2. Respecter le rapport établi par le service
incendie.
3. Respecter le cahier des prescriptions
urbanistiques corrigées.
4. Prendre contact avec le service « Etudes et
travaux » (…) en ce qui concerne l’équipement du
lotissement dans un délai de un mois à dater
du présent permis afin
d’introduire un dossier technique ; Les frais pour l’examen de ce
dossier étant réclamés par le service «
Etudes et travaux »
et payables avant l’examen dudit
dossier.
5. De n’introduire aucun permis d’urbanisme avant
l’établissement du procès-verbal de réception
provisoire des travaux d’équipement du lotissement ».
3. En mai (...), la demanderesse a
décidé de vendre deux parties de l’ensemble immobilier
dont elle est propriétaire, à savoir l’immeuble
d’habitation
érigé sur le bloc B
précité, et un des deux lots à bâtir
résultant de la division du bloc A précité.
En vue de la commercialisation de ces biens, la demanderesse a fait
appel aux services d’une agence immobilière, s’agissant de (...).
En exécution de sa mission, l’agence immobilière (...) a
fait la publicité des biens à vendre.
Pour ce qui concerne l’immeuble d’habitation, la publicité
réalisée par l’agence indiquait que le prix de mise en
vente était de (...).
Pour ce qui concerne le terrain à bâtir, mis en vente
à un prix de (...), la publicité réalisée
indiquait :
« Cette parcelle de terrain à bâtir pour villa 4
façades offre une surface de (…).
L’équipement est complet et il ne vous reste plus qu’à
implanter
sur le terrain de votre choix la maison de vos rêves (…) ».
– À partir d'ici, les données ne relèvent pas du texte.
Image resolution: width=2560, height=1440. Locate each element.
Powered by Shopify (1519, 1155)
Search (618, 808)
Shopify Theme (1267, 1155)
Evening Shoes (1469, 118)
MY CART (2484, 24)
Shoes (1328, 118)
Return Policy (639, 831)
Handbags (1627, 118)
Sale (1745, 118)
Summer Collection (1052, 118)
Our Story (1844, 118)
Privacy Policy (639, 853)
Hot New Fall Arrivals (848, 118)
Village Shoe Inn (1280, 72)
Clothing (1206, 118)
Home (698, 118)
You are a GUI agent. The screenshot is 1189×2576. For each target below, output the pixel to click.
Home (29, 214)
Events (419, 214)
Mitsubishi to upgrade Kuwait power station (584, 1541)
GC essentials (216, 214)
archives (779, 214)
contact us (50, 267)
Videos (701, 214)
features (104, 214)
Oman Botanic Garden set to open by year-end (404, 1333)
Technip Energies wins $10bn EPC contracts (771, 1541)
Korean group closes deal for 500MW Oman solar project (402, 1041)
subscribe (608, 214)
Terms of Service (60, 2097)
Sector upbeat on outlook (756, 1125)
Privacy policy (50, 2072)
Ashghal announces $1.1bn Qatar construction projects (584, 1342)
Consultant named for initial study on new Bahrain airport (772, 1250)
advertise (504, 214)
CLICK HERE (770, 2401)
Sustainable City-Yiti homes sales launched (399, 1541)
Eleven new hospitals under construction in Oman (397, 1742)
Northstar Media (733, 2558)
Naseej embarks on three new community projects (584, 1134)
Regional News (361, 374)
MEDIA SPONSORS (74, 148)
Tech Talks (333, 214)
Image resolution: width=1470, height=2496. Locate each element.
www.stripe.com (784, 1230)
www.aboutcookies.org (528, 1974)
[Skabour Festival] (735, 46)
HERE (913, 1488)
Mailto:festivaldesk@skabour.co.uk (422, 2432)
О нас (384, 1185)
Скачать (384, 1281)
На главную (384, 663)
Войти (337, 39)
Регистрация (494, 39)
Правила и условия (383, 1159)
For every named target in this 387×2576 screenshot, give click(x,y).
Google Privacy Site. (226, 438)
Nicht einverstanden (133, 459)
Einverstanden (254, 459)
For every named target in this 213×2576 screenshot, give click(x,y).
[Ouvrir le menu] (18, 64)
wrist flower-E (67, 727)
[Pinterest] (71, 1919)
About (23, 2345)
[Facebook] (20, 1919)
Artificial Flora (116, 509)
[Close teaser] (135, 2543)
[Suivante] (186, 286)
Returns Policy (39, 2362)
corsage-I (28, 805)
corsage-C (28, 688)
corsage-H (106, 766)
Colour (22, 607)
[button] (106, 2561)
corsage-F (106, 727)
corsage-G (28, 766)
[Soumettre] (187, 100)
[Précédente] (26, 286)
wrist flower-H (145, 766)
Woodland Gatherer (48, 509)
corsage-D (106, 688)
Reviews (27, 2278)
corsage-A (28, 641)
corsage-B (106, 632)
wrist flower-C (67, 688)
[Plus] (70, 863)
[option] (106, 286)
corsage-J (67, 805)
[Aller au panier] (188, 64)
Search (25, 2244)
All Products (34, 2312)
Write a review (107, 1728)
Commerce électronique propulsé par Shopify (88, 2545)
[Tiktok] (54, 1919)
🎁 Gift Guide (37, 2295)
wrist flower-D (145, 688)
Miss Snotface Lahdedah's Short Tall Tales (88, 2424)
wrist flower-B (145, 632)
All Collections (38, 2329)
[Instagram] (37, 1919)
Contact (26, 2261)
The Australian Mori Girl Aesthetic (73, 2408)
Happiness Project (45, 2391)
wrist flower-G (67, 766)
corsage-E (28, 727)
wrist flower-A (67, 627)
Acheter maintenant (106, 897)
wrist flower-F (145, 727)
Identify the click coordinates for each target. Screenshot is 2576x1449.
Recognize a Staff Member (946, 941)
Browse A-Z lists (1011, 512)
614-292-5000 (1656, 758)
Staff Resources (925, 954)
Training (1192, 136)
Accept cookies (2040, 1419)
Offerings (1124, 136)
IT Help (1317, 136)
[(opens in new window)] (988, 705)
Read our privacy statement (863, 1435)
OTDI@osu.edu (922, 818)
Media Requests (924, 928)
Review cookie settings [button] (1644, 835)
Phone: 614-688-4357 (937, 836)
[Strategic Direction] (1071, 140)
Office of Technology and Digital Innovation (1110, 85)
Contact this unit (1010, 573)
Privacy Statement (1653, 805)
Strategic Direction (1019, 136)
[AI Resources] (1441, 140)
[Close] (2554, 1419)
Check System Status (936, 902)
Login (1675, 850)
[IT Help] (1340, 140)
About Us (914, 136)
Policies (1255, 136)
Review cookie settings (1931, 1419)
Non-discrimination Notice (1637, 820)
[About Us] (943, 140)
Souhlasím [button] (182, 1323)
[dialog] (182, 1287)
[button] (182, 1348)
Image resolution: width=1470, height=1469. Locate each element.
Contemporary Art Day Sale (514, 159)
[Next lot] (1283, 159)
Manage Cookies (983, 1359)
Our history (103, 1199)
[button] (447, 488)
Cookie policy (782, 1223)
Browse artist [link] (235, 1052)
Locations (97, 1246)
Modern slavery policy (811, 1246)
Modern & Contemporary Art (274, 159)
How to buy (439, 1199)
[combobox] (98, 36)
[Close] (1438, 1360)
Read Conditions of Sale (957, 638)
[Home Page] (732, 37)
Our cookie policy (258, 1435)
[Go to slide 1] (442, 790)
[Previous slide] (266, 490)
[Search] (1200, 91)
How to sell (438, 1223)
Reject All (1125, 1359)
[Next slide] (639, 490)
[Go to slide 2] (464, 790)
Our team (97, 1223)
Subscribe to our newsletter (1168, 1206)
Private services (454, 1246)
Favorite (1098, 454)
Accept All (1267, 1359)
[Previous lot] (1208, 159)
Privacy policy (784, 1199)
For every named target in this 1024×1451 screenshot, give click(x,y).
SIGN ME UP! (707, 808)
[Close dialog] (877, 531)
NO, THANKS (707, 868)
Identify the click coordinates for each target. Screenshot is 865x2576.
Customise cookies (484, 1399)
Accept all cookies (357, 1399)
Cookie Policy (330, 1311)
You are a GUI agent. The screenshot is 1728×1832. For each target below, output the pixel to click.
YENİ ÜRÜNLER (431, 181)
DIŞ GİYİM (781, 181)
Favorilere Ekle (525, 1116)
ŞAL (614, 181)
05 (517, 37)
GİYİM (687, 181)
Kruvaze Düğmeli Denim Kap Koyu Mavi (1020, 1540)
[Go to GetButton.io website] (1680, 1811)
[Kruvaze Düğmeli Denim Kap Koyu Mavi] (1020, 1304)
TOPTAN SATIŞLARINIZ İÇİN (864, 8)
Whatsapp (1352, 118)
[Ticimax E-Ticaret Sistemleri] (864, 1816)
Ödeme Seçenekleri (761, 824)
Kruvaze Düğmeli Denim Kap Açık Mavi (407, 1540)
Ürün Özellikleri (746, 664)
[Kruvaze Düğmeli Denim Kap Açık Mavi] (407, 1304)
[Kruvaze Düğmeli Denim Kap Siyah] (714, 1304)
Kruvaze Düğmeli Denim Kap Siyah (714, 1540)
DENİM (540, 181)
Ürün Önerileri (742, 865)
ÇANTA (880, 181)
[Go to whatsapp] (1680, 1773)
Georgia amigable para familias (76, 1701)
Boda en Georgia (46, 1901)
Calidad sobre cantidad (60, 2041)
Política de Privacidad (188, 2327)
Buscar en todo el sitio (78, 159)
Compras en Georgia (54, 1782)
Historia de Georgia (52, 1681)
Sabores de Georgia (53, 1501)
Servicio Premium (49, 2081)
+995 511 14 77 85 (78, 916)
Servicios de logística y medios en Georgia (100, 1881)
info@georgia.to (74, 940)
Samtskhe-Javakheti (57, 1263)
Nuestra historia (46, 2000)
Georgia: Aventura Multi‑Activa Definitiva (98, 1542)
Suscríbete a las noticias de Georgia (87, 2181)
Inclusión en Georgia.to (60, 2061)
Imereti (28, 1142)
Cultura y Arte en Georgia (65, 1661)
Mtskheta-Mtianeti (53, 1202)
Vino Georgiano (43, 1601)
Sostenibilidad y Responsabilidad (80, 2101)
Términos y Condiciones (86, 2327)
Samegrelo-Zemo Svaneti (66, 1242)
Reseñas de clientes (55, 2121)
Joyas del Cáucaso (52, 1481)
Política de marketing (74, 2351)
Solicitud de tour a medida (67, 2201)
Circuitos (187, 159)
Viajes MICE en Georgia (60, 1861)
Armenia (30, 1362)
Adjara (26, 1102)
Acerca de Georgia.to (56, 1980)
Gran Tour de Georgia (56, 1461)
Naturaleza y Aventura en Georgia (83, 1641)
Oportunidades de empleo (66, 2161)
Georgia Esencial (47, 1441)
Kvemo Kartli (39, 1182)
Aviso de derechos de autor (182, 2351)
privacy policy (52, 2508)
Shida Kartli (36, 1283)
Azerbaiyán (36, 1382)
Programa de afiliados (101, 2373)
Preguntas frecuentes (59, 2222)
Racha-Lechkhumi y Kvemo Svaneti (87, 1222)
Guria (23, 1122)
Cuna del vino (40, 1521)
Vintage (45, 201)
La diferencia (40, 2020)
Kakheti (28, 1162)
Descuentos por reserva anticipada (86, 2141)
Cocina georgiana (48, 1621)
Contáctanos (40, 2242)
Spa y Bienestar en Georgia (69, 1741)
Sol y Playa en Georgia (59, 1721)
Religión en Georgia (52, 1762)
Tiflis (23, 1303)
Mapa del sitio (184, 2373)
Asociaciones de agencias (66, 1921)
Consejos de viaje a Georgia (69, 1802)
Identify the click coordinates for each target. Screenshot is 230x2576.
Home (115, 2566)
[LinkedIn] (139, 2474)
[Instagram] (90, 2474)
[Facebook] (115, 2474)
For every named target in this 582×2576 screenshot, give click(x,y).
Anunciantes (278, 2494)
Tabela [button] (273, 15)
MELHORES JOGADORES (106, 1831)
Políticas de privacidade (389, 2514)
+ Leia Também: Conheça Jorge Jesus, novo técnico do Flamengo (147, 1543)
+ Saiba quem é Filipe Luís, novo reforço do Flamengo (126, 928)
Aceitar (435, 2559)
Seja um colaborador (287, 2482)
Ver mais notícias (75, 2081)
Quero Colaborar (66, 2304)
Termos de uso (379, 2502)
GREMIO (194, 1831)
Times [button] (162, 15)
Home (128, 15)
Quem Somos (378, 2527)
4. Le (...), Monsieur (...), compagnon de la
défenderesse, a effectué une première visite, en
présence d’un représentant de l’agence immobilière
(...).
Le (...), la défenderesse et son compagnon ont effectué
une deuxième visite, toujours en présence d’un
représentant de l’agence immobilière (...).
Le (...), la défenderesse a formulé une offre d’achat
portant sur les deux biens mis en vente, pour un prix global de (...),
et ce sur un document
établi par l’agence immobilière(...).
Le (...), la demanderesse a retourné à Madame (...) ce
document, en formulant une contre-proposition de vente pour un prix
global de (...).
Le même jour, cette contre-proposition fût acceptée
par la défenderesse.
Suivant les termes de l’offre d’achat de la défenderesse ayant
été acceptée par la demanderesse, les parties
s’étaient engagées à signer un compromis
de vente endéans un délai de dix jours, et à
procéder à la passation de l’acte authentique de vente
endéans trois mois à dater de la signature du compromis
de vente.
L’offre d’achat stipule également que la défenderesse
s’engageait à payer une somme équivalente à 10% du
prix de la vente, soit une somme de (...),
lors de la signature du compromis de vente.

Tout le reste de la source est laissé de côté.